Words felt like a jumbled mess on the page. What was the point?
She was listless compared to her best friend's thousands of words upon millions of words, and then to consider Juleka's brother, Luka, whose fingers could compose songs with more lyricism than she'd ever encountered, songs that were both rock, and beyond beautiful.

Rose couldn't do that, but she wanted to. As she tried to type away, her words seemed to hold no flowery descriptions, no real emotions, and nothing to grasp desperately onto that meant more than a few scrambled sentences in an essay. Her words held no purpose, no beauty, and she was almost afraid of where that left her. Ad writing couldn't be this hard. How could you transform a few words pleading for potential customers to give her flowershop a try, when all of the words fell flat and held no specific beauty to them.

Flowers were beautiful, always had been. People stopped to smell the roses, to gaze in a flower garden at a zoo or in a meadow, and yet her words were not like the flowers: alive, bright, vibrant. They were almost grey in a dull comparison, and Rose already missed the warmth of the words that the Couffaines seemed to produce like poetry on the page or reading Dracula and being caught up on the suspense of it. You didn't have to be a poet to have the beauty of the words, to convey what people hardly dare to dream about.
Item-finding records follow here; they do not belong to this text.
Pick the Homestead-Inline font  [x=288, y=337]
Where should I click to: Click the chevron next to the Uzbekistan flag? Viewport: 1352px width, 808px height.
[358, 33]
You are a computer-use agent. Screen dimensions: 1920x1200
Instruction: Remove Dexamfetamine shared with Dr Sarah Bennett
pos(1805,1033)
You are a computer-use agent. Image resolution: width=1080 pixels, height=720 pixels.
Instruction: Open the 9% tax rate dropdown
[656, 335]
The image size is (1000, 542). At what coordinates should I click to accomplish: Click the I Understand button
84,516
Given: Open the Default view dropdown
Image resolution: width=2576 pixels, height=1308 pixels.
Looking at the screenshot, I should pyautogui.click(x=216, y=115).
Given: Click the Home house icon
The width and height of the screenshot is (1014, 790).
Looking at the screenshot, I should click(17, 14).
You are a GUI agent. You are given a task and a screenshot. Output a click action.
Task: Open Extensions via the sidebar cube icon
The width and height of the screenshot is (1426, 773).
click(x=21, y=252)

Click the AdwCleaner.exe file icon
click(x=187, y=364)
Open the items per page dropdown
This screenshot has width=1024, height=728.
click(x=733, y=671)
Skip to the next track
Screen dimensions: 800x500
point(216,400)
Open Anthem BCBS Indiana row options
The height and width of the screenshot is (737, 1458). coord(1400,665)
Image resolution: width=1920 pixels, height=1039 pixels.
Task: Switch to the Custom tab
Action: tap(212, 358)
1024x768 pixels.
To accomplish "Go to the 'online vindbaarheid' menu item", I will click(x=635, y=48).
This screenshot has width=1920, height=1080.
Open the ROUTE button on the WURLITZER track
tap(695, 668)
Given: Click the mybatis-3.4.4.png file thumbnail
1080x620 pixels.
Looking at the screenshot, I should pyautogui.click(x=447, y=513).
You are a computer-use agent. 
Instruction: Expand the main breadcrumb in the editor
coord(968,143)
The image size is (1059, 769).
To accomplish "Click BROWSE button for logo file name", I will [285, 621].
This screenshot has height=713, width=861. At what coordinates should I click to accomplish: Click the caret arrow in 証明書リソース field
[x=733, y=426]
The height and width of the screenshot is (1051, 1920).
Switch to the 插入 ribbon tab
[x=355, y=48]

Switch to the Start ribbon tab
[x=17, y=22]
Rose's Flowers sounded dull, but she'd been told that she needed a start. Juleka had spent the past three days trying to give her ideas in as discrete a way as possible. Rose loved her, she really did, as her best friend, as nearly a sister, but she wasn't blind to her friend's attempts at help. Nothing seemed to sink in though. No words seemed to come in mind, to float up, to daze an audience.

Rose almost seemed ready to E-Mail her attempts to Juleka and beg for advice. That felt like quitting though, and she hated to quit. She loved to push herself forward in the name of beauty, but beauty didn't seem to flow, thrive, or start in her keyboard, nor did it start from her pencil held delicately across a page.

No words were enough, and Rose hated that. She hated that the words fell flat, paled in comparison, and that they held no claim to a beautiful, bountiful way of life, of being, of wonder at nature and the unknown. Rose was one person, and usually one person had the help of at least five others.

'Hey, Rose. Think simple. Your flowers will sell themselves. People will just know.' The words flickered across the screen of her cellphone, and Rose both dreaded the encouragement from her best friend and felt grateful for it. Juleka knew her better than about anyone.

'Okay, Jules.' It was defeat, plain and simple, in Rose's eyes, but she needed a starting point, and Juleka really wasn't wrong. Rose sighed as she wrote something simple and hoped that the simplicity of it wouldn't keep people from checking out her flowershop especially since she really believed that her flowers were some of the best around as they were grown with love.